Tuesday, July 07, 2015

The Emerging Bitcoin Governance Regime...

As someone long immersed in the study of Internet governance, I often find it striking how similar the discussions and activities are surrounding another supposedly "ungovernable" phenomenon...  Bitcoins and alternative cryptocurrencies.

The Bitcoin system, like the Internet, has a highly decentralized architecture, and this is by design.  But also similar to the Internet, being decentralized is not the same thing as being in a state of anarchy.  Certain clearly identifiable stakeholders have influence in shaping Bitcoin's usage and development, and others even have a demonstrable authority to constrain or enable behavior with intentional effects.
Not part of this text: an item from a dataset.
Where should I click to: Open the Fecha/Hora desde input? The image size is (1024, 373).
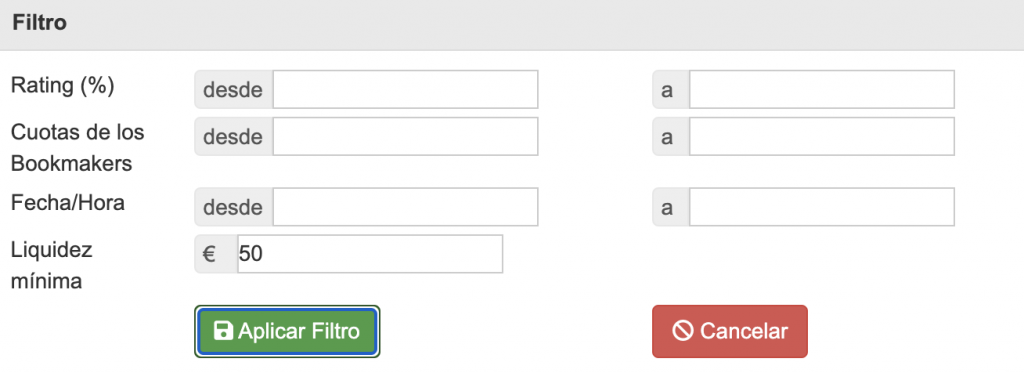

The open source model has a long-established tradition of decisions being made by "rough consensus".  With Bitcoins, there are three different types of consensus that are all necessary - consensus about rules, consensus about history, and consensus that coins have value.  Because the blockchain at the heart of Bitcoin is based so strongly on distributed copies of transaction histories, any new changes to the system must acquire a rough consensus among the Bitcoin community in order for the new changes to be adopted by others and interoperable with the rest of the currency system.

The rough consensus model, then, is the primary way in which decisions get made regarding the technology.  Policies are built into the code itself.

However, human beings play a large role as well.  Bitcoin Core is software licensed under the MIT open source license, and is the de-facto rulebook of Bitcoin.  So the question for Political Scientists is:  Who exactly is writing the rulebook?

Officially, anyone can contribute new rules, or ideas for technical improvements, via "pull requests" to Bitcoin Core.  Anyone can formally submit a new Bitcoin Improvement Proposal (BIP) and advocate for their proposal to be adopted, which occurs when it gets published in the numbered Bitcoin Improvement Proposal series.

In reality, there are a small handful of individuals who have far more policymaking authority than others.  There are currently five developers who maintain Bitcoin Core:  Gavin Andresen, Jeff Garzik, Gregory Maxwell, Wladimir J. van der Laan, and Pieter Wuille.  These are the people who "hold the pen" of the Bitcoin rulebook.  Any rule changes that they make to the code will get shipped in Bitcoin Core and will be followed by default.

Beyond the Core developers, formal institutions have begun to play a larger role in Bitcoin governance as well.  The Bitcoin Foundation is a nonprofit founded in 2012 whose main roles are 1) to help fund the Core developers out of the Foundation's assets, and 2) to act as "the voice of Bitcoin" while engaged in lobbying national governments around the world who increasingly seek to regulate Bitcoin activity.  Some of the Bitcoin Foundation's board members have been involved with criminal and/or financial troubles, and it remains an open question to what extent the Bitcoin Foundation actually represents the Bitcoin community at-large.

All of which serves to illustrate just how much governance has already emerged in this supposedly "ungovernable" space.  Just as how the Internet's protocols, or "rules", are governed by the rough consensus model led by institutions like ISOC and the W3C, Bitcoin also has a clearly identifiable governance regime which makes decisions based on the rough consensus model, whose rulebook is the Bitcoin Core, and its rules are written by its five Core developers.  And although the role of formal institutions like the Bitcoin Foundation is still unclear, they are quickly becoming recognized as an integral part of the governance equation going forward.

The bottom line is that, even in decentralized systems, rules are needed just to ensure basic functionality.  And where there are rules, there are rule-makers. 

Meet the new boss, same as the old boss.